The first of these questions is often answered simply, by saying: “Rights that people have offline must also be protected online.” What’s less clear, at least in practice, is whether children are included in the category of ‘people’, especially when they are rarely represented in internet governance deliberations or remembered when designing terms and conditions or other consumer-facing services.
The second question is rarely answered with clarity. Stakeholders concerned with child rights are not always alert to the challenges of the digital. Those concerned with internet governance and digital rights are not always alert to the specific needs and rights of child users. Governments are struggling to work out what they can require of transnational commercial providers. Parents and teachers are struggling to keep up.
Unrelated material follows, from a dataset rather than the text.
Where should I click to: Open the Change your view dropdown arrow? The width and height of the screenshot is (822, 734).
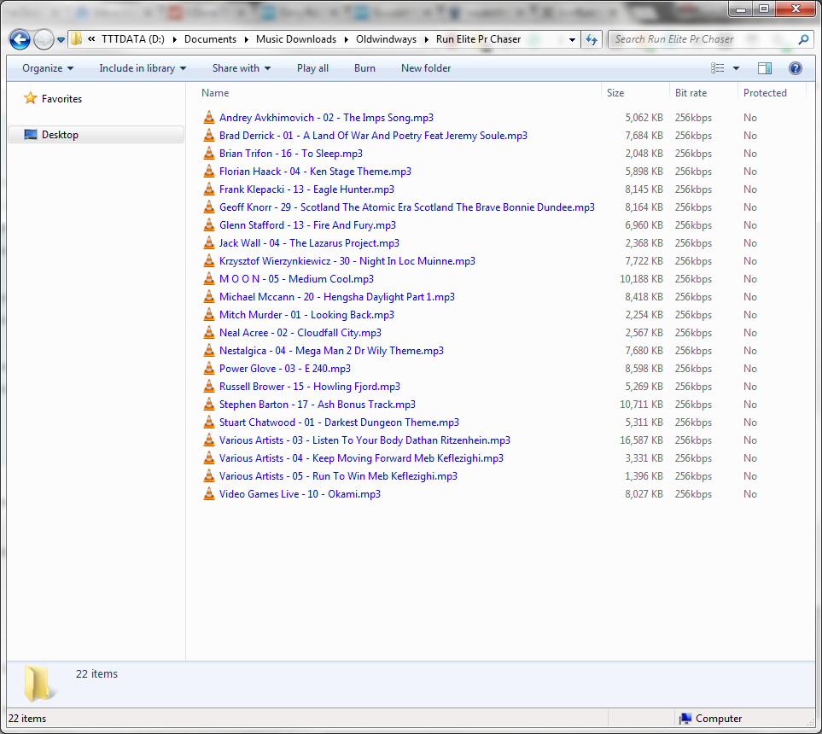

On 2 March 2016, the Committee of Ministers of the Council of Europe formally adopted the third Council of Europe Strategy for the Rights of the Child. On 5-6 April 2016, the strategy was launched in Sofia under the Bulgarian Chairmanship of the Committee of the Council of Europe by President Rosen Plevneliev, thereby initiating high level deliberation across and within the 47 member states. This third iteration of the Strategy, for the first time for the Council of Europe and, arguably, for the first time in any major international organisation, recognised the rights of the child in the digital environment as a priority area, one of five identified as crucial to guarantee the rights of children in Europe.
In recognising the importance of the digital environment for children’s rights, the Council of Europe is pioneering among international child rights organisations and its leadership in this regard should be widely welcomed. Its strategy is framed by the UN Convention on the Rights of the Child and the European Convention on Human Rights. Its action plan for the digital environment emphasises that all three P’s – participation, protection and provision – matter in specific ways in the digital age, and are to be prioritised in a way that is non-discriminatory and in the best interests of the child, so as to support children’s right to life, survival and development, as well as their right to be heard.
A growing body of research – in Europe (see EU Kids Online’s findings here) and internationally – is now scoping how the three P’s apply online, and where the risks and opportunities for children are to be found. But evidence doesn’t always translate neatly into policy and practice.
This is often because, as I observed in my opening remarks to the Sofia conference, the evidence reveals some key tensions, even conflicts, between:
- the child’s right to protection from harm versus the child’s right to participate – consider, for instance, arguments over whether social networking sites should be accessible to young teenagers.
- the child’s right to protection versus adults’ speech rights – consider, for instance, arguments over content restrictions in relation to pornography or various forms of censorship.
- the child’s right to information versus the parent’s right to protect them – consider, here, arguments over access to sexual preference or sexual health information.
- child- versus adult-centred conceptions of harm and benefit – consider the case of “sexting,” where some teenagers have been criminalised for what they might judge legitimate sexual expression.
It will take a lot of public debate, research evidence, expert deliberation and cumulative case law to address these tensions and find ways ahead.
One practical question concerns the coordination of this debate and deliberation, if we are to avoid the tendency – rather common so far – for a ministry of justice to implement restrictions that undermine opportunities that the ministry of education wishes to promote, or for a ministry of business to inadvertently generate new risks that the ministry of justice will urgently have to address. As EU Kids Online’s analysis of policy influences showed, countries with a coordinating or centralised body tasked with ensuring children’s online rights, empowerment and safety tends to be more effective in advancing good practice and avoiding problems than those without.
Another concerns the trend whereby states, although they bear the primary responsibility for the realisation of children’s rights, increasingly apportion responsibilities to the internet industry for legislative, policy and rights frameworks, due to the fast-changing, complex and transnational nature of the digital networks that increasingly mediate children’s lives and, therefore, their rights. In this potentially treacherous territory, the UN’s guiding principles on business and human rights provide a structured path. More specifically, UNICEF is now consulting on its child online safety assessment tool for businesses. Although not focused on children, Ranking Digital Rights’ Corporate Accountability Index suggests a further possibility for assessing how well users’ rights are respected in digital environments.
Yet further creative proposals will be needed as the Council of Europe develops its work over the coming few years, to realise its ambition that:
“All children should be able to safely access ICTs and digital media, and be empowered to fully participate, express themselves, seek information and enjoy all the rights enshrined in the UNCRC and its Optional Protocols without discrimination of any kind.”
This blog gives the views of the author and does not represent the position of the LSE Media Policy Project blog, nor of the London School of Economics and Political Science.